** Data extract follows **

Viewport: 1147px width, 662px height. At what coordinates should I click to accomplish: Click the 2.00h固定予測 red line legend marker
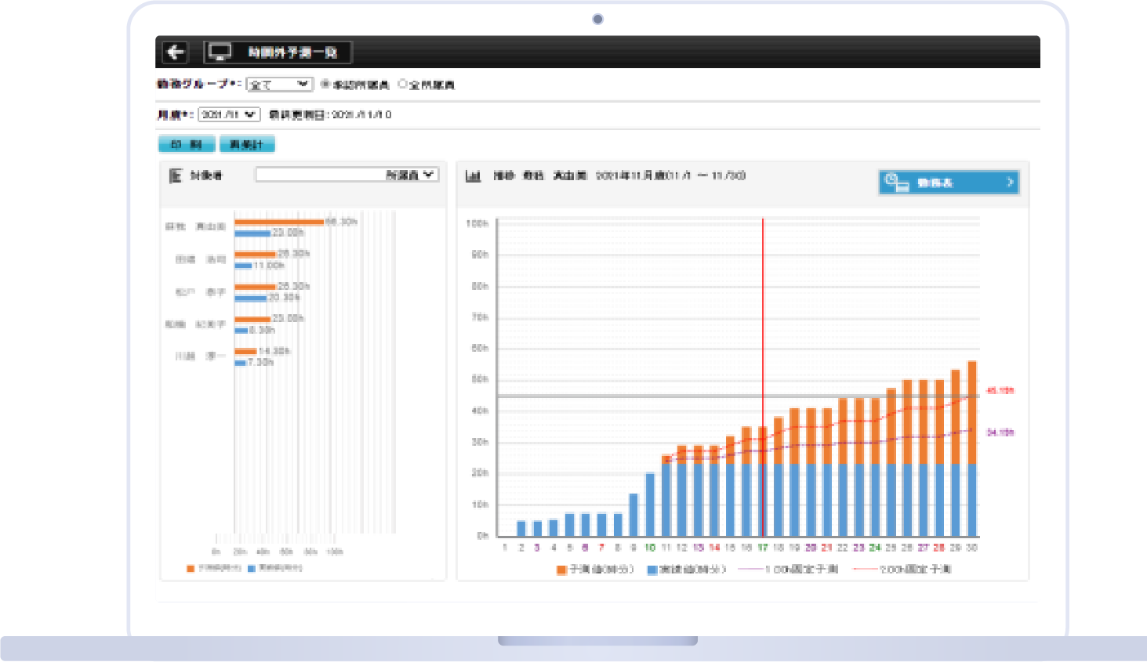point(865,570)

** End of Data extract **
** Data extract follows **

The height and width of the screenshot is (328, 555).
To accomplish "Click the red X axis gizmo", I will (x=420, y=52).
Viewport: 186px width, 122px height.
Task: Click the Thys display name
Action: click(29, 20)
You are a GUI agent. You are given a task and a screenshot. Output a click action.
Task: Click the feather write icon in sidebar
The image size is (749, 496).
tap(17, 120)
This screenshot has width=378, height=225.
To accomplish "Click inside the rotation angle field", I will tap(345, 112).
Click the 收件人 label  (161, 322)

** End of Data extract **
** Data extract follows **

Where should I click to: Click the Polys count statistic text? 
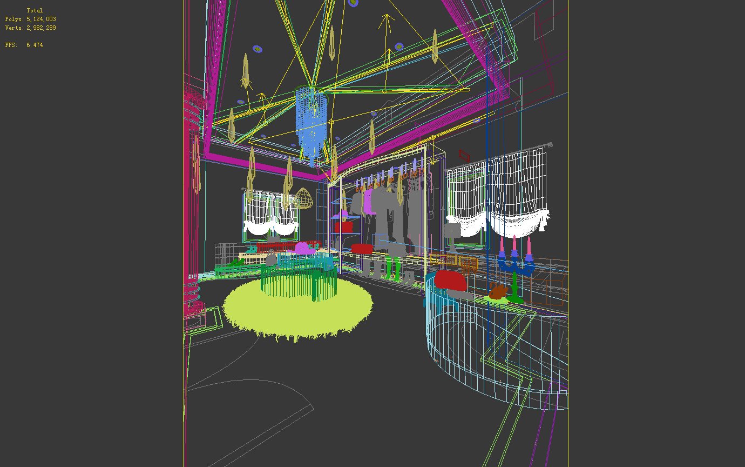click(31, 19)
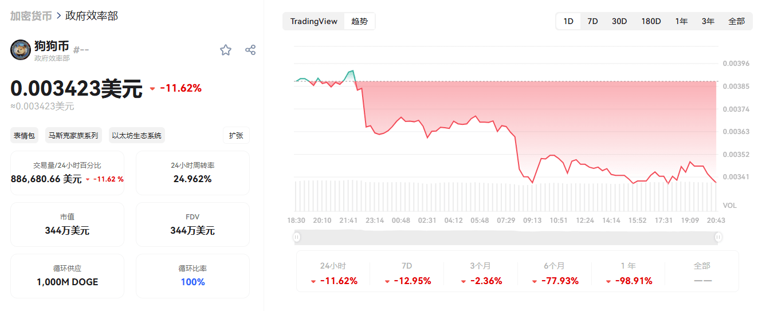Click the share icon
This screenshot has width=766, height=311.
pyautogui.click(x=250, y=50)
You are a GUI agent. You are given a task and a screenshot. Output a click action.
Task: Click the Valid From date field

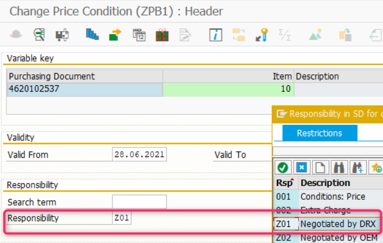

** End of Data extract **

■ Exercise details ■
Lines above that include the string "field" need to be copied.

■ Task response ■
To accomplish "Click inside the rotation angle field", I will tap(345, 112).
Task: Click the Valid From date field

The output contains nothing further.